Paris Hilton pushes bipartisan bill to reform ‘troubled teen’ industry
Paris Hilton appeared on Capitol Hill Thursday with a bipartisan group of lawmakers to advocate for a newly introduced bill to regulate “troubled teen” facilities, meant for young people struggling with behavioral issues and substance abuse.
Sens. Jeff Merkley (D-Ore.), John Cornyn (R-Texas) and Tommy Tuberville (R-Ala.), as well as Reps. Ro Khanna (D-Calif.) and Buddy Carter (R-Ga.) joined Hilton at the Capitol to discuss the Stop Institutional Child Abuse Act, sponsored by Carter, Cornyn, Khanna and Merkley.
The bill would create federal data collection and reporting standards for the “troubled teen” industry and provide states with best practices to prevent abuse.
The Hilton Hotels heiress was a victim of the industry herself, she told the crowd at the Capitol. She described how staff across multiple “troubled teen” facilities physically and mentally abused her from ages 16 to 18.
“I witnessed and experienced sexual abuse from adult staff as well as endured verbal and emotional abuse daily. I was yelled at, dehumanized, silenced and stripped of any semblance of privacy,” she said.
“When I attempted to tell my parents about the abuse on the phone, staff would stop and immediately hang up the phone and punish me. On top of this, you had no access to the outside doors, no sunlight, no fresh air. These were considered privileges. What I went through will haunt me for the rest of my life.”

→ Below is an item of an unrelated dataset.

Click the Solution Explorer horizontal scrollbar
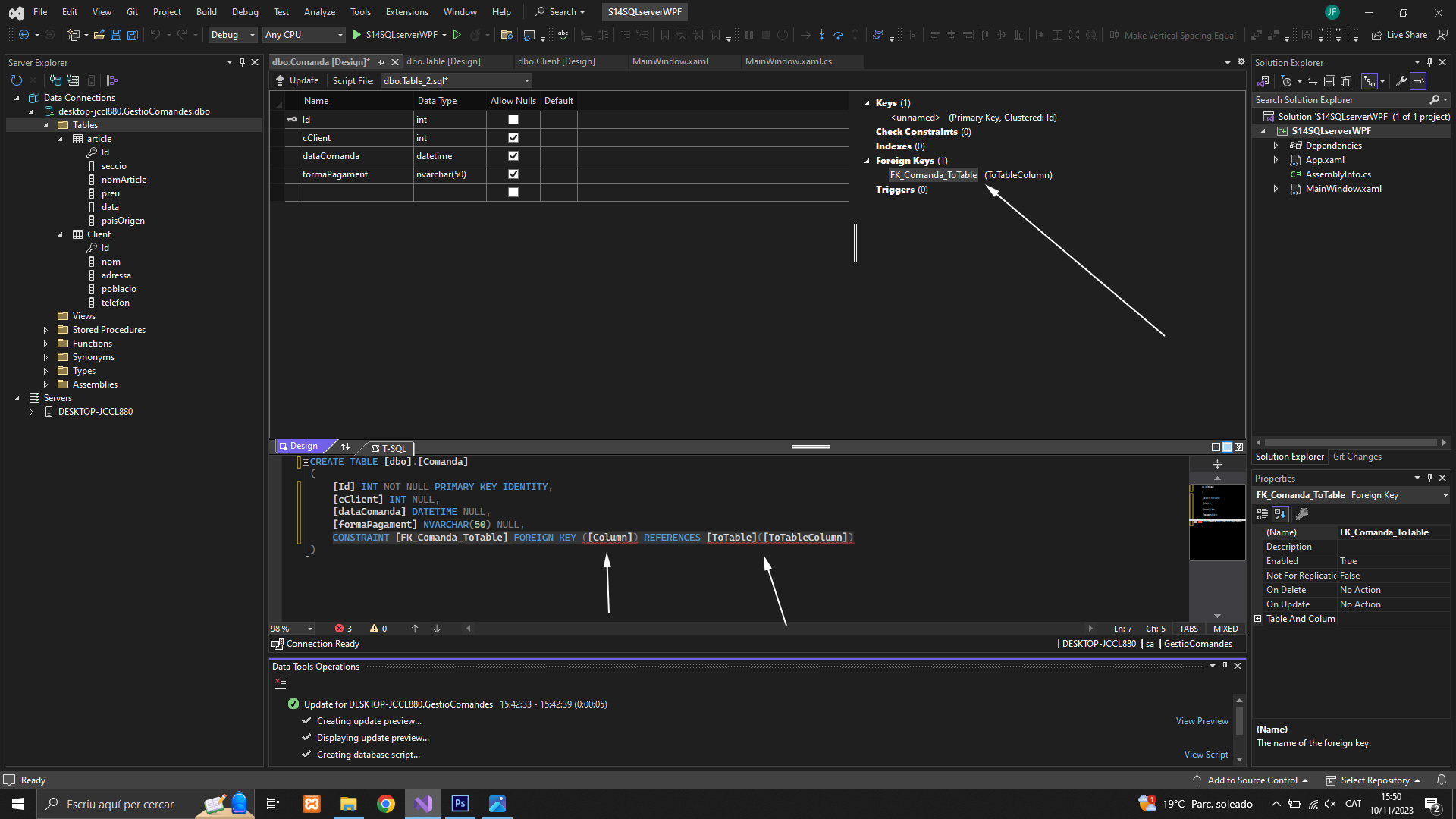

Hilton described being medically sedated against her will and forcibly restrained. She also said male staff members would watch her while she showered.
Other victims relayed their stories of abuse from residential facilities at young ages, as well.
“I don’t think my parents had any idea what they were signing up for either,” abuse survivor and activist Jessica Jackson said. “I don’t think that my parents had any idea that by spending my college savings on programs, they were exposing me to more trauma. They believed they were going to be able to save my life.”
“See, I’d lost my way somewhere around 12, 13. I was medicating my own depression. I even attempted to take my life. What I really needed was love, not exposure to the abuse in these programs,” she added.
“When it comes to institutional care, we discover that too often that without oversight, love and compassion are in short supply,” Merkley said. “That at far too many facilities, institutional care has become institutional abuse.”
Merkley explained that $23 billion in public funds finance childhood residential institutions nationally, impacting 60,000 kids, many of whom are in the foster care system. Not all kids are abused and not all facilities are bad, Tuberville and others noted, but many cases of abuse go unnoticed by authorities.
The Government Accountability Office (GAO) recommended crafting legislation outlining stricter guidelines for the facilities following a study into regulating the industry.
“Differing interpretations of what constitutes maltreatment may result in facilities over- or under-reporting incidents, thereby complicating states’ data collection efforts, according to state officials and other stakeholders,” the GAO report read.
The hope is that proper reporting can encourage states to stop abuse and ensure that parents know about the facilities’ practices, advocates said.
Hilton was last on the Hill in 2021 pushing for a similar measure, the Accountability for Congregate Care Act. Khanna and Merkley were also sponsors of that bill.
Khanna described an admiration for Hilton’s consistent commitment to advocating for survivors of child abuse under institutional care, as opposed to other celebrities who “fly in, they do a press conference, you have some bill introduced and then they leave.”
“They came in three years ago and I remember talking to Paris’s mom … and they said ‘We actually want to get legislation done.’ And month after month with the organization they’ve been working to meet members of Congress … doing the work to actually get something done,” he added.